**PROVIDED INFORMATION**
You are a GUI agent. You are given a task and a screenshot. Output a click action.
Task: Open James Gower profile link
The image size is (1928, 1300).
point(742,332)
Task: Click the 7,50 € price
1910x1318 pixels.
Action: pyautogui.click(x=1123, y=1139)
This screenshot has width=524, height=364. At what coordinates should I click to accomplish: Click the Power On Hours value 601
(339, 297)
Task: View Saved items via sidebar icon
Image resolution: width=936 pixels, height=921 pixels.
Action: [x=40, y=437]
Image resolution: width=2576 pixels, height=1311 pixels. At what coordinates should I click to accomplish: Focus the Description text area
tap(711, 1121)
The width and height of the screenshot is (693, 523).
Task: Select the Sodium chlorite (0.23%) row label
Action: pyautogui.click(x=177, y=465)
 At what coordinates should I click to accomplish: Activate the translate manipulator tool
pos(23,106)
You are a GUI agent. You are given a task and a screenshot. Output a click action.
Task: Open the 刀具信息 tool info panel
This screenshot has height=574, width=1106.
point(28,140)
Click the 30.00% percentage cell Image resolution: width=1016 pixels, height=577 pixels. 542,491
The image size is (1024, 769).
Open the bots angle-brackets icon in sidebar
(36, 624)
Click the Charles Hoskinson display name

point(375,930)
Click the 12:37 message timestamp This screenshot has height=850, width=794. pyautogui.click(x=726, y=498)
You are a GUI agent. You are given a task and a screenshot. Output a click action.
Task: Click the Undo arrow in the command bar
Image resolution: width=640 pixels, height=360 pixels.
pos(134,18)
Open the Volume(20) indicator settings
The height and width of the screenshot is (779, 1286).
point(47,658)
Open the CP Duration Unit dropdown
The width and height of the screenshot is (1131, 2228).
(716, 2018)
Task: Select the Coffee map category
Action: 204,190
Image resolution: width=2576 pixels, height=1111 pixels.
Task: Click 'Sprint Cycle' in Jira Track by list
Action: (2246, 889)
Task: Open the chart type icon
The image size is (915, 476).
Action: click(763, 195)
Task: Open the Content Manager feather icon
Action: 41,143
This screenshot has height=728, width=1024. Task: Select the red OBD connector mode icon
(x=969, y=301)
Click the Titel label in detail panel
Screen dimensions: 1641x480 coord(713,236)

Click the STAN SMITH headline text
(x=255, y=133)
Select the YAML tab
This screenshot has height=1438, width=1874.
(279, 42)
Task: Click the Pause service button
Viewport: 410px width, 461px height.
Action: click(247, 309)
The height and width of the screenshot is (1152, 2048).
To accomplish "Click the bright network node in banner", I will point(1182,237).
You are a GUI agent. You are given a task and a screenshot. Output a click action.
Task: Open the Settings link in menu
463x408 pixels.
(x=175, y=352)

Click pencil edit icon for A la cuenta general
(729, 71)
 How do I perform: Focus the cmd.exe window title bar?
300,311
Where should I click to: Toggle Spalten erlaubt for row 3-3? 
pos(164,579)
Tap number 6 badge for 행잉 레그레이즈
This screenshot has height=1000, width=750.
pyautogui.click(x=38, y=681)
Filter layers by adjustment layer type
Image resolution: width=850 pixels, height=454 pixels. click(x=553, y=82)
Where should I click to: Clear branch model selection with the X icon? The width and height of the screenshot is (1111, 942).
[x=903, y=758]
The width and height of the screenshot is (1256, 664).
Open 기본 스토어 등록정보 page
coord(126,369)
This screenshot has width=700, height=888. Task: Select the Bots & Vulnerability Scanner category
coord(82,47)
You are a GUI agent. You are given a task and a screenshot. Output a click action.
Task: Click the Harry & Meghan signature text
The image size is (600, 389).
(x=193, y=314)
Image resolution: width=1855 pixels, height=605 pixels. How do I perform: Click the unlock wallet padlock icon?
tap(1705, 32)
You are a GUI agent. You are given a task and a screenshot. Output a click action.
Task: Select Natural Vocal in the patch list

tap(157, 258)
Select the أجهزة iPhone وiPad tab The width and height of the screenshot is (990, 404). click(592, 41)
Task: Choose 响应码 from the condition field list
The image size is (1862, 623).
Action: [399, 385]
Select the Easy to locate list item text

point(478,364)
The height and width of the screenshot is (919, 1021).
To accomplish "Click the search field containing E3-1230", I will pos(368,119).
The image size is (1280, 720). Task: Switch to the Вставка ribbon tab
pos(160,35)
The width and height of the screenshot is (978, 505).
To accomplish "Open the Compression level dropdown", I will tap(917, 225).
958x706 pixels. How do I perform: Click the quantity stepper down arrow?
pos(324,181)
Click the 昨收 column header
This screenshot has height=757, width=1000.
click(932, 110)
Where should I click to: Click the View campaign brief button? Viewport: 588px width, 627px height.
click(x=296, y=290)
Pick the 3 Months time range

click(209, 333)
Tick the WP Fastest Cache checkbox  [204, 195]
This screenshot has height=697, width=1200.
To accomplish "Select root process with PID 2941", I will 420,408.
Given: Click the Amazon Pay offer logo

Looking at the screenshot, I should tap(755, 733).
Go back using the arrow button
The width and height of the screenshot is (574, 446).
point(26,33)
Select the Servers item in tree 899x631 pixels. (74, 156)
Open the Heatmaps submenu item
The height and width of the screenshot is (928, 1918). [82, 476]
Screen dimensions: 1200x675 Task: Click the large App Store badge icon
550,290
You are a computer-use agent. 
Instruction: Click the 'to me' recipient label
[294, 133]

**WORK TASK**
All entries must come back exactly as they were written.

**RESPONSE TO THE TASK**
You are a GUI agent. You are given a task and a screenshot. Output a click action.
Task: Open James Gower profile link
The image size is (1928, 1300).
point(742,332)
Task: Click the 7,50 € price
1910x1318 pixels.
Action: pyautogui.click(x=1123, y=1139)
This screenshot has width=524, height=364. At what coordinates should I click to accomplish: Click the Power On Hours value 601
(339, 297)
Task: View Saved items via sidebar icon
Image resolution: width=936 pixels, height=921 pixels.
Action: [x=40, y=437]
Image resolution: width=2576 pixels, height=1311 pixels. At what coordinates should I click to accomplish: Focus the Description text area
tap(711, 1121)
The width and height of the screenshot is (693, 523).
Task: Select the Sodium chlorite (0.23%) row label
Action: pyautogui.click(x=177, y=465)
 At what coordinates should I click to accomplish: Activate the translate manipulator tool
pos(23,106)
You are a GUI agent. You are given a task and a screenshot. Output a click action.
Task: Open the 刀具信息 tool info panel
This screenshot has height=574, width=1106.
point(28,140)
Click the 30.00% percentage cell Image resolution: width=1016 pixels, height=577 pixels. 542,491
The image size is (1024, 769).
Open the bots angle-brackets icon in sidebar
(36, 624)
Click the Charles Hoskinson display name

point(375,930)
Click the 12:37 message timestamp This screenshot has height=850, width=794. pyautogui.click(x=726, y=498)
You are a GUI agent. You are given a task and a screenshot. Output a click action.
Task: Click the Undo arrow in the command bar
Image resolution: width=640 pixels, height=360 pixels.
pos(134,18)
Open the Volume(20) indicator settings
The height and width of the screenshot is (779, 1286).
point(47,658)
Open the CP Duration Unit dropdown
The width and height of the screenshot is (1131, 2228).
(716, 2018)
Task: Select the Coffee map category
Action: 204,190
Image resolution: width=2576 pixels, height=1111 pixels.
Task: Click 'Sprint Cycle' in Jira Track by list
Action: (2246, 889)
Task: Open the chart type icon
The image size is (915, 476).
Action: click(763, 195)
Task: Open the Content Manager feather icon
Action: 41,143
This screenshot has height=728, width=1024. Task: Select the red OBD connector mode icon
(x=969, y=301)
Click the Titel label in detail panel
Screen dimensions: 1641x480 coord(713,236)

Click the STAN SMITH headline text
(x=255, y=133)
Select the YAML tab
This screenshot has height=1438, width=1874.
(279, 42)
Task: Click the Pause service button
Viewport: 410px width, 461px height.
Action: click(247, 309)
The height and width of the screenshot is (1152, 2048).
To accomplish "Click the bright network node in banner", I will point(1182,237).
You are a GUI agent. You are given a task and a screenshot. Output a click action.
Task: Open the Settings link in menu
463x408 pixels.
(x=175, y=352)

Click pencil edit icon for A la cuenta general
(729, 71)
 How do I perform: Focus the cmd.exe window title bar?
300,311
Where should I click to: Toggle Spalten erlaubt for row 3-3? 
pos(164,579)
Tap number 6 badge for 행잉 레그레이즈
This screenshot has height=1000, width=750.
pyautogui.click(x=38, y=681)
Filter layers by adjustment layer type
Image resolution: width=850 pixels, height=454 pixels. click(x=553, y=82)
Where should I click to: Clear branch model selection with the X icon? The width and height of the screenshot is (1111, 942).
[x=903, y=758]
The width and height of the screenshot is (1256, 664).
Open 기본 스토어 등록정보 page
coord(126,369)
This screenshot has width=700, height=888. Task: Select the Bots & Vulnerability Scanner category
coord(82,47)
You are a GUI agent. You are given a task and a screenshot. Output a click action.
Task: Click the Harry & Meghan signature text
The image size is (600, 389).
(x=193, y=314)
Image resolution: width=1855 pixels, height=605 pixels. How do I perform: Click the unlock wallet padlock icon?
tap(1705, 32)
You are a GUI agent. You are given a task and a screenshot. Output a click action.
Task: Select Natural Vocal in the patch list

tap(157, 258)
Select the أجهزة iPhone وiPad tab The width and height of the screenshot is (990, 404). click(592, 41)
Task: Choose 响应码 from the condition field list
The image size is (1862, 623).
Action: [399, 385]
Select the Easy to locate list item text

point(478,364)
The height and width of the screenshot is (919, 1021).
To accomplish "Click the search field containing E3-1230", I will pos(368,119).
The image size is (1280, 720). Task: Switch to the Вставка ribbon tab
pos(160,35)
The width and height of the screenshot is (978, 505).
To accomplish "Open the Compression level dropdown", I will tap(917, 225).
958x706 pixels. How do I perform: Click the quantity stepper down arrow?
pos(324,181)
Click the 昨收 column header
This screenshot has height=757, width=1000.
click(932, 110)
Where should I click to: Click the View campaign brief button? Viewport: 588px width, 627px height.
click(x=296, y=290)
Pick the 3 Months time range

click(209, 333)
Tick the WP Fastest Cache checkbox  [204, 195]
This screenshot has height=697, width=1200.
To accomplish "Select root process with PID 2941", I will 420,408.
Given: Click the Amazon Pay offer logo

Looking at the screenshot, I should tap(755, 733).
Go back using the arrow button
The width and height of the screenshot is (574, 446).
point(26,33)
Select the Servers item in tree 899x631 pixels. (74, 156)
Open the Heatmaps submenu item
The height and width of the screenshot is (928, 1918). [82, 476]
Screen dimensions: 1200x675 Task: Click the large App Store badge icon
550,290
You are a computer-use agent. 
Instruction: Click the 'to me' recipient label
[294, 133]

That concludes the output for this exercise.